Q: The only current use of a large-language model at enterprise scale I’m aware of at CIA is the open-source AI, called Osiris, that it created for the entire intelligence community. Is that correct?

A: That’s the only one we have disclosed publicly. It’s been an absolute home run for us. We should broaden the discussion beyond just LLMs though — as an example, we process huge amounts of foreign language content in multiple media types including video, and use other AI algorithms and tools to process that.

Q: The Special Competitive Studies Project, a high-powered advisory group focused on AI in national security, is out with a report saying U.S. intelligence services must rapidly integrate generative AI — given its disruptive potential. It sets a two-year timeline for getting beyond experimentation and limited pilot projects and “deploying Gen AI tools at scale.” Do you agree?

A: CIA is all in 100% on utilizing these technologies and scaling them. We are taking this as seriously as we’re taking probably any technology issue. We think we’ve beaten the initial timeline by a big margin, as we’re already using Gen AI tools in production. The deeper answer is that we’re on the early side of a huge number of additional changes, and a large part of the work is to integrate the technology more widely into our applications and systems. These are early days.

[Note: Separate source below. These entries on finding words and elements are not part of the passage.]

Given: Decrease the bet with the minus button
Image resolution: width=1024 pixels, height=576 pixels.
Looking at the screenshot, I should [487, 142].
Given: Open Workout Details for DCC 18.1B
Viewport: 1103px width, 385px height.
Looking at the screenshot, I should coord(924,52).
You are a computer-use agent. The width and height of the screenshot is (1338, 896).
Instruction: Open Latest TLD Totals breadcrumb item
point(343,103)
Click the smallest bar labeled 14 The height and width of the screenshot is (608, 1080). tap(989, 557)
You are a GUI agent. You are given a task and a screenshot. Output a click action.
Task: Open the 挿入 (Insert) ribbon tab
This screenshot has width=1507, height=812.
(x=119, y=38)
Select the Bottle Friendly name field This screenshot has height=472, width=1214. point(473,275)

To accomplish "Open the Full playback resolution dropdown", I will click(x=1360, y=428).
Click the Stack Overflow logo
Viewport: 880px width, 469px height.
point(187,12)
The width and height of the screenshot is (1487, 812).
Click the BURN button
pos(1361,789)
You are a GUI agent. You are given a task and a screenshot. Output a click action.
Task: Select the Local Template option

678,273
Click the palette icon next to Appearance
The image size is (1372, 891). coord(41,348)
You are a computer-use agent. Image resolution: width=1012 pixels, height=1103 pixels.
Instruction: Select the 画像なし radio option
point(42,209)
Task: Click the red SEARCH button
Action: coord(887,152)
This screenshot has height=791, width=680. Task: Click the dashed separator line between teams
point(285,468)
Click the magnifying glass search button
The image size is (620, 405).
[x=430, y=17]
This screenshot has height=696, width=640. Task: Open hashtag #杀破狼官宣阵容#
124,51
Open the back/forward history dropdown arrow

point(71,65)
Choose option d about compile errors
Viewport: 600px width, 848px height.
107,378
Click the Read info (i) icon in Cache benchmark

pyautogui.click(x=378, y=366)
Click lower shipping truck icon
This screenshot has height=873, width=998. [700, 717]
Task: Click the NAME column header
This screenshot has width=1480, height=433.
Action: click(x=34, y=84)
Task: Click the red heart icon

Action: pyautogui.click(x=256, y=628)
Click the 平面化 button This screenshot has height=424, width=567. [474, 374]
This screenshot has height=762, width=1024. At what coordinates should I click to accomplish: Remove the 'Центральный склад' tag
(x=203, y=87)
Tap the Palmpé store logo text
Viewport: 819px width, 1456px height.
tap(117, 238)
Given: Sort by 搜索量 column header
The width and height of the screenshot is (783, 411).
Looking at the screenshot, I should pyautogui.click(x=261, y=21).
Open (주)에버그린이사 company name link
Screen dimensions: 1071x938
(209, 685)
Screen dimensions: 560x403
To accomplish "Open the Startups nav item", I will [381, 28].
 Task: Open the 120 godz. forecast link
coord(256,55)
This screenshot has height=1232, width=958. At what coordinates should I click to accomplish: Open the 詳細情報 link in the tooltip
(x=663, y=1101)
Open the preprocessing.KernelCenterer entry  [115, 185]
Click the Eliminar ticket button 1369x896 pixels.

Q: Can you name your large-language model partners?

A: I’m not sure naming the vendors is interesting right now. There is an explosion of LLMs available on the market now. As a smart customer, we are not tying our boat to a specific set of LLMs or a specific set of vendors. We are evaluating and using practically all the high-runner LLMs out there, both commercial-grade and open source. We are not viewing the LLM market as a singular one where a single lab is better than the others. As you’re noting in the market, models are leapfrogging one another with each new release.

Q: What are the most important use cases at CIA for large-language models?

A: Primary is summarization. It’s impossible for an open-source analyst at CIA to digest the firehouse of media and other information we collect every day. So this has been a game-changer for insights into sentiment and global trends. Analysts then dig into specifics. They must be able — with full certainty — to annotate and explain data they cite and how they reach conclusions. Our tradecraft has not changed. The additional pieces give analysts much broader perspective – both the classified and open-source pieces we gather.

Q: What are the biggest challenges of adapting generative AI at the agency?

A: There isn’t a lot of cultural resistance internally. Our employees deal with AI on a daily basis competitively. Obviously, the whole world is on fire with these new technologies and the amazing productivity gains. The trick is grappling with constraints we have on information compartmentalization and how systems are built. In many cases, the separation of data is not for security but legal reasons. How do we efficiently connect systems to get the benefits of AI while keeping all that intact? Some really interesting technologies are emerging to help us think this through – and combine data in ways that maintain encryption and privacy controls.

Q: Generative AI is currently about as sophisticated as an elementary school student. Intelligence work, by contrast, is for grown-ups. It’s all about trying to pierce an adversary’s deception. How does Gen AI fit into that work?

A: First, let’s emphasize that the human analyst has primacy. We have the world’s leading experts in their domains. And in many cases of incoming information, a huge amount of human judgment is involved to weigh its importance and significance – including of the individuals who may be providing it. We don’t have machines replicate any of that. And we’re not looking for computers to do the jobs of domain experts.

What we are looking at is the co-pilot model. We think Gen AI can have a huge impact in brainstorming, coming up with new ideas. And in boosting productivity – and insight. We have to be very deterministic about how we do it because, wielded properly, these algorithms are a force for good. But wielded incorrectly, they can really hurt you.